If you’re interested in reading a bit more about it you could try a book called How Europe Underdeveloped Africa by Walter Rodney. He explains his beliefs on this subject. Not a hard book to follow, and will most likely give you a different perspective on things if you haven’t read into the subject before.
1. Being late to the industrialization game African countries never got that surplus money from cheap industrial exports to build up their infrastructure. Not having a built up infrastructure makes it more difficult to catch up, because the countries with infrastructure can produce goods much cheaper than the ones without infrastructure.
2. This lack of economic bargaining power means that African countries continue to have poor economies because if you have a strong economy you can force economies that are worse off into trading deals that favor the stronger partner? “But why make a bad trade deal?”, because when the option is bad trade deal or no trade deal it’s still better with a bad trade deal. Bad trade deals means that most of the surplus from the trade deal goes to the guy who is already rich. No trade deal means that your don’t get anything and people starve.
3. The final reason is that raw material export is often a curse. Raw material exports often have very little value added, so it takes a lot of labour to get a little money. Which leads to poor people who don’t have surplus money to spend on anything but the basic necessities. Which means your service economy and educated economy is tiny. Which means that to stay in power you don’t need the political support of a broad majority, you just need the political support of the people who control the guns (because hard manual labour is something you can force people to do. Intellectual labour, less so). Which leads to corruption. Which means that the money you do get is spend to grease the corruption wheels, which means that it’s not spent efficiently to grow the economy.
Natural resources alone will not make you rich unless you develop the infrastructure needed to extract and export them.

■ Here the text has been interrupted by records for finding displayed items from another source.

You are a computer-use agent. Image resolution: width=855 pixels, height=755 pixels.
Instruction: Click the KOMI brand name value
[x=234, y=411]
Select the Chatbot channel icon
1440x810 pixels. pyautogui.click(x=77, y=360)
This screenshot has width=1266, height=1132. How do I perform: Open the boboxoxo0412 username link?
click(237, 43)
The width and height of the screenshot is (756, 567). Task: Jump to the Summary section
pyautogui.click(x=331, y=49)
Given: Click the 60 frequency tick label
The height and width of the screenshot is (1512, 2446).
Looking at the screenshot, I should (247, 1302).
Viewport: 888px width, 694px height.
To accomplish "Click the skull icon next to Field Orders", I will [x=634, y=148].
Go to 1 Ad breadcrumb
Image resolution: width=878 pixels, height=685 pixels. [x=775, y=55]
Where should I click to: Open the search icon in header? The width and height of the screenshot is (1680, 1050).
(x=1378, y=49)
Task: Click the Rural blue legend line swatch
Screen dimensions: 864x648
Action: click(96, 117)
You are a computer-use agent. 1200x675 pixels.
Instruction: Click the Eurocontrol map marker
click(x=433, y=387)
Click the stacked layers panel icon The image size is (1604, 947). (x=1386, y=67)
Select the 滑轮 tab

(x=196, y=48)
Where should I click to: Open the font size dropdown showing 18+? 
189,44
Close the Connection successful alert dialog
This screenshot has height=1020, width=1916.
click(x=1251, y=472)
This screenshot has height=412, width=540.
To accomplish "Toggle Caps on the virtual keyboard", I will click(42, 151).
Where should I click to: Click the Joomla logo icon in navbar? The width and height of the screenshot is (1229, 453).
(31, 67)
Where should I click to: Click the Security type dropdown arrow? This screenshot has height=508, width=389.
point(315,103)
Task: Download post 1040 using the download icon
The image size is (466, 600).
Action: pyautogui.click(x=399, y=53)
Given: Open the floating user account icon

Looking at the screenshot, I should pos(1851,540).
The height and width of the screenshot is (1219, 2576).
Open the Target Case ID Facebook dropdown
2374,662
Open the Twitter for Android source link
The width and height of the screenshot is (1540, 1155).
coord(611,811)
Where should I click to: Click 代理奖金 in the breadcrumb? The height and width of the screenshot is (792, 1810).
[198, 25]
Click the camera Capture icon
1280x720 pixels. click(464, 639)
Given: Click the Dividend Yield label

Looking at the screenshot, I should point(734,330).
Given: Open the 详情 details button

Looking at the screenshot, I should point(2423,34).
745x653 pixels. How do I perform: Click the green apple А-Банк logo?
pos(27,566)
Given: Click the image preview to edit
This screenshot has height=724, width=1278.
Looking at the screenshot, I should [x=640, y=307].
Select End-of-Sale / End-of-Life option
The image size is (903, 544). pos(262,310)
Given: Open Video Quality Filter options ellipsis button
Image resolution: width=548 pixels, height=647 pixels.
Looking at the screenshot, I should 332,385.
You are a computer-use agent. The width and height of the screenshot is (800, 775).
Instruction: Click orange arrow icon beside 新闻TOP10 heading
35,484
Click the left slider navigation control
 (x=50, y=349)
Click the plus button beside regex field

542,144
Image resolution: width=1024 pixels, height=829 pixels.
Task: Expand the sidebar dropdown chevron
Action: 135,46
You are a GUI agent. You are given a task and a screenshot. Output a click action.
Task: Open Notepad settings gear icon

Much of the middle east for example has done this (with copious external help) so they can actually profit from their natural resources. Other countries like Afghanistan and Iran that have not developed their infrastructure as much have also not profited as much from their natural resources.
Another consideration is population. If you have a lot of natural resources and low population, then each person gets bigger individual benefit from those resources. If you have the same amount of resources but way more people, then each person doesn’t really get much.
>Nonetheless has famine, poor road network, poor Healthcare etc. Please explain.
Those are all linked, the road network is inconsistent, so when it’s good, you get a lot of food being transported, and the population increases. Then when it’s bad, suddenly you can no longer transport enough food to feed everyone, and you get a famine. Then people die, the population shrinks a bit, the roads get fixed, and you start a cycle of periodic famines.
Same with healthcare, even if you have foreign doctors providing charity work, you still need a reliable road network to get them in touch with the people who need the healthcare.
So why haven’t African countries developed this infrastructure? Well, infrastructure requires a very stable government to build and maintain, and most African countries simply haven’t had that level of stability. The ones that have (post-genocide Rwanda, Kenya, Egypt and South Africa (sometimes)) also have better infrastructure. And the reasons why their governments are so unstable trace back to colonization and the random borders that were drawn. Unlike Europe and North America, their borders were not created organically through war and local allegiances.
It’s an INCREDIBLY complex topic, one that cannot be completely reduce to an ELi5, but one of the single biggest factors is neo-colonialism. Oversimplified a bit, most nations in the global south, during decolonization, had to agree to allow foreign companies to come in and extract their natural resources, if they wanted to be allowed to participate in the global trading market. The result is an enormous amount of wealth flowing out of the nation, or into the hands of a few controllers, and very little going towards domestic development. Keep this up for decades and you have incredible instability.